The call to 9-1-1 came in at 7:49 on the morning of April 22nd, 2016. In the hours that followed authorities would find eight members of the Rhoden family shot to death at four rural Pike County locations.  Authorities blocked access to winding and narrow Union Hill Road where many of the Rhodens lived. 

Fear, says Pike County Sheriff Charles Reader, spread quickly.  Reader described the crime scenes this way:

“[The] most brutal homicide of eight people that I have ever experienced.”

Just before 10 that morning, Phil Fulton, the pastor of nearby Union Hill Church opened the fellowship hall to tearful, trembling relatives. 

“It’s unimaginable…that four different locations that something like this would take place.  It really shook the community to the very core,” Fulton said. “You know, walk into a trailer and find a little baby laying between the mother and dad and grabbing that child covered in blood and running out of the house.”

Law enforcement officials launched a massive investigation – one that Ohio Attorney General Mike DeWine describes as the largest the state has ever seen:

“In the history of BCI this is the biggest investigation that has ever occurred.  Biggest in the sense of the number of interviews, biggest in the sense of number of hours that has been spent on this case.”

At its peak, officials say, almost a hundred Bureau of Criminal Investigation agents were working in Pike County gathering evidence, running down tips, interviewing people with information.  Police received nearly 900 tips; they conducted several hundred interviews; executed three dozen search warrants.  The mobile homes in which the Rhodens lived were towed away and stored at a secure location – an attempt to preserve the crime scenes.

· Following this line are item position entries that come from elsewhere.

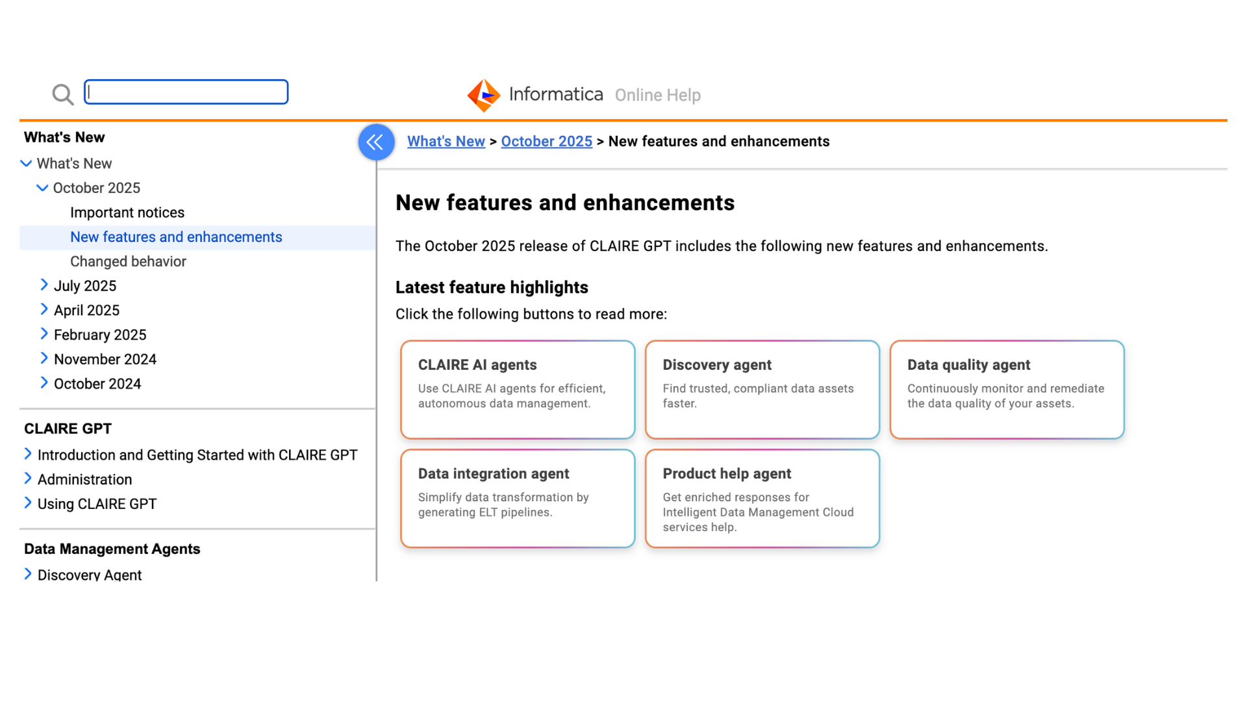Open the Discovery agent card
The width and height of the screenshot is (1247, 702).
pos(762,389)
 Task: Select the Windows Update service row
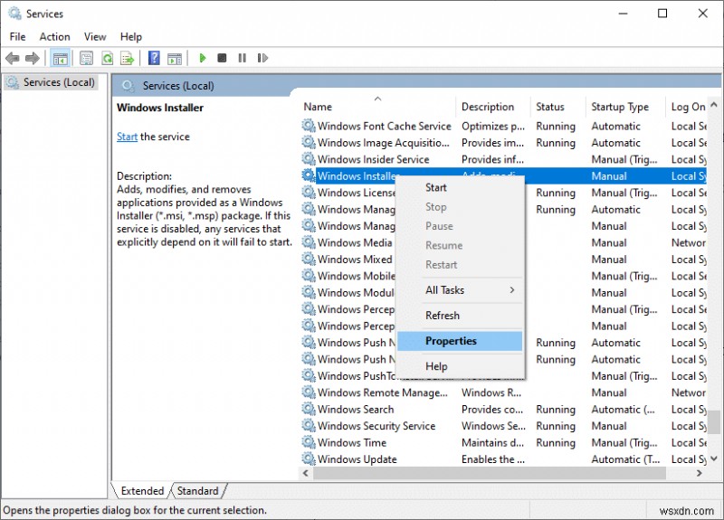[357, 459]
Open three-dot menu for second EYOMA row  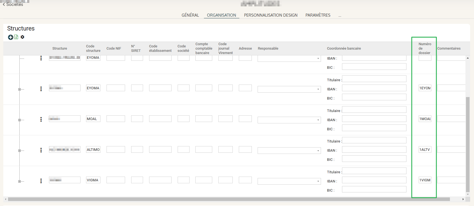pyautogui.click(x=41, y=89)
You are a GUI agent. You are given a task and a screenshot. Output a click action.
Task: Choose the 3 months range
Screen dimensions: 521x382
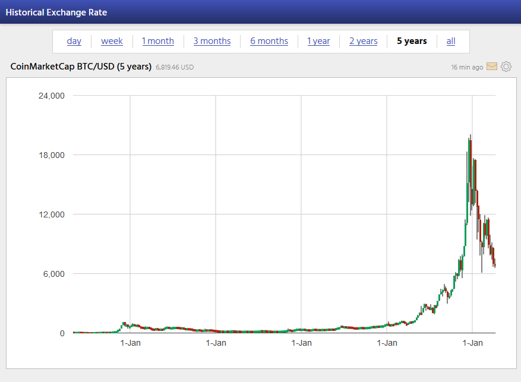pos(212,41)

These days the number of BCI investigators in Pike County is somewhere around ten.  Gone are the hordes of news media that descended on Pike County early on.

Resident after resident I approached refused to talk about the case. 

Attorney General DeWine acknowledges that locals might be losing hope.  But, DeWine says, he’s sure that the case will be solved.

“I fully understand residents of Pike County’s frustration that we are a year into this investigation and we do not have an arrest.  However, we can tell the people of Pike County we are absolutely doing everything in our power to figure out who committed these horrible, horrible crimes,” he said.

The sheriff and the attorney general continue to ask anyone with information to come forward.  Sheriff Reader says he thinks fear is still widespread.

“Nobody is going to come and speak with us without the fear of them being known and maybe being subject to the same thing that these eight victims fell to.  The fear of retaliation from whoever these killers are – that’s real and people feel that,” Reader.

Those events, Pastor Fulton says, are forever etched in his memory. 

“You know they say time heals.  That’s not true.  Time just helps you deal with it better,” he said.

Fulton does believe that a breakthrough in the case could help Pike County move on.

“I really believe that if there were arrests and convictions it would bring closure for the family.  And for the community,” he said. 

But at this point, there is no sign that closure will come soon.